Improved infield depth
Injuries in 2017 hit the Toronto infield pretty hard. Troy Tulowitzki was limited to just 66 games because of hamstring, groin, and ankle problems. Devon Travis continued to be beset by injuries, as he played in just 50 games thanks to a bone bruise in his right knee. On top of all that, MVP candidate Josh Donaldson was laid up for roughly a month and a half with a calf injury.
Donaldson raked upon his late-May return to the lineup, but the Jays struggled to get adequate production from the middle infield all season. Consider ...
- Toronto shortstops in 2017 -- Ryan Goins had the most PAs at the position -- combined to hit just .240/.287/.368.
- Toronto second basemen in 2017 -- Darwin Barney had the most PAs at the position -- combined to hit just .241/.291/.367.
Those bestowals are both very similar and very terrible. By trading for Aledmys Diaz and signing Yangervis Solarte this offseason, the Jays are hoping their fallback options are much better should injuries strike Tulowitzki and Travis yet again (history suggests that's a strong possibility). Diaz and Solarte aren't stars, but they should help the Jays avoid such awful production from their respective positions should they be pressed into regular duty. As well, the Rule 5 addition of Ivan Castillo and the trade for Gift Ngoepe give the Jays another layer of options should it come to that. Solarte in particular (career OPS+ of 105) figures to be an excellent depth piece.

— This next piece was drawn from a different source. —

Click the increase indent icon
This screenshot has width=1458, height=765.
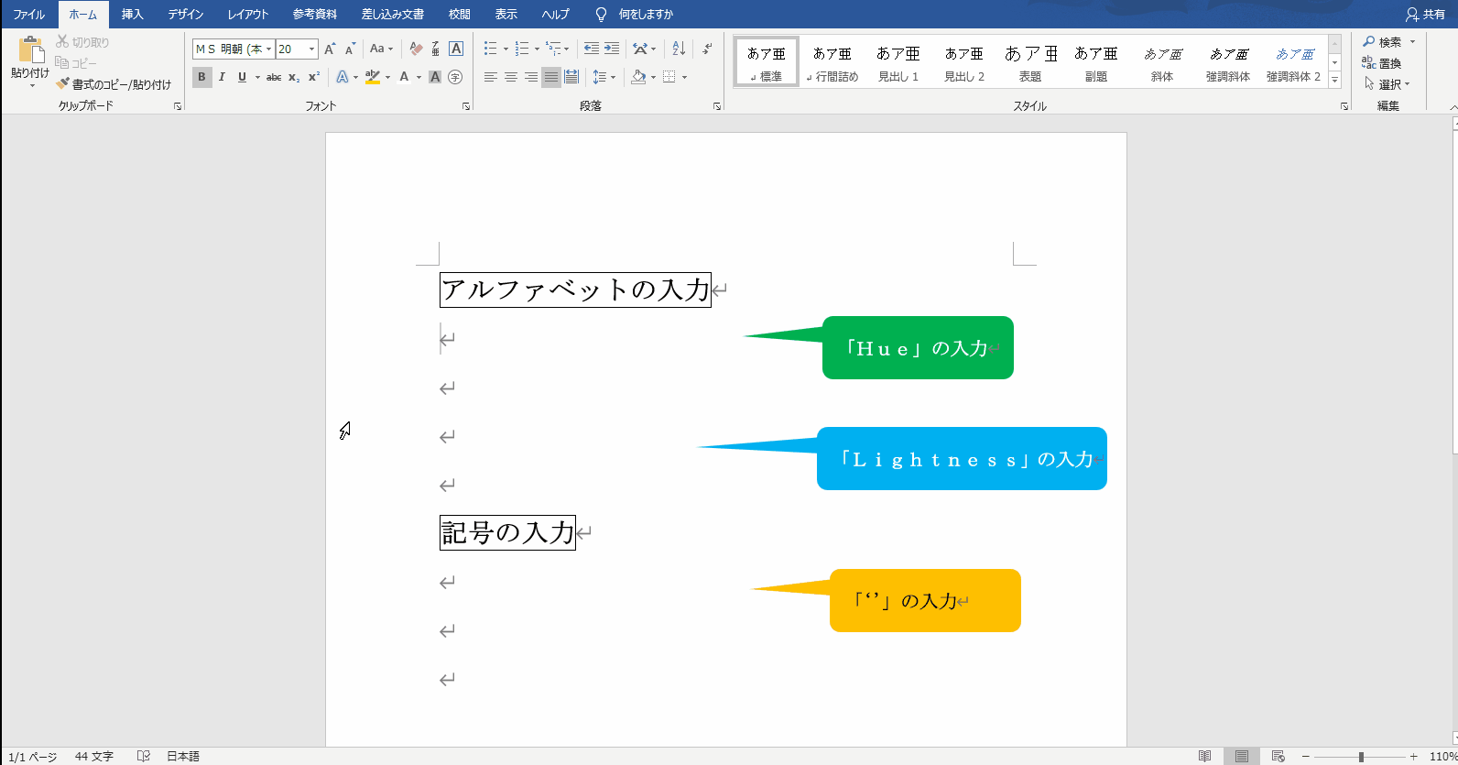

That depth plus the hope for a full season from Donaldson should move the needle for the Toronto infield.
A questionable lineup
Toronto last season ranked last in the AL in runs scored and 14th in OPS even though they played their home games in, as noted, a good park for hitters. Donaldson still figures to have an MVP performance ceiling, and Justin Smoak's breakout looks mostly repeatable, at least in the near-term. Elsewhere, though, concerns abound. Curtis Granderson, Russell Martin, and Kendrys Morales are all in their mid-thirties. Randal Grichuk brings with him to Toronto a career OBP of .297. For reasons noted above, better production from the infield is a reasonable expectation, but even with that this figures to be a bottom-tier offense in the AL. So, to repeat, that rotation really needs to be healthy.

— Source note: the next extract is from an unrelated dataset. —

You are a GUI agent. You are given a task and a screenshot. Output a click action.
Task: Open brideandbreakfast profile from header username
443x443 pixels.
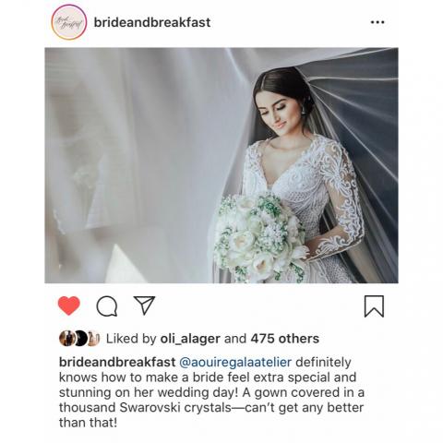tap(152, 22)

Donaldson's uncertain future
Donaldson, as he proved after his return from injury last season, is still one of the best players in baseball when healthy. He's also going into his walk year. Trade rumors swirled about him this offseason, but the Jays rightly want to see if they can contend in 2018. If things go poorly from the start, then you might see Donaldson shopped leading up to the non-waiver trade deadline. Otherwise, the Jays will hang onto him in the hopes that they can snare a playoff berth. If recent reports are any guide, then a contract extension seems less and less likely. In other words, the 2018 season looks like it's going to be Donaldson's last in Toronto. Soon enough, the Jays will begin building around top prospects Vladimir Guerrero Jr., Bo Bichette, and Anthony Alford, and those plans may not include their franchise third baseman.
The good news? Our friends at SportsLine right now project the Blue Jays for 84 wins and a spot in the AL Wild Card Game. Given that they share a division with the mighty Red Sox and Yankees, that's an impressive potential outcome. As repeated possibly to the point of annoyance, a mostly healthy rotation will be key to getting to the mid- to high-80s in wins and being in the playoff mix. Right now, the Jays look like the best third-place team in baseball, and in the era of expanded playoffs that means you're at least a fringe contender.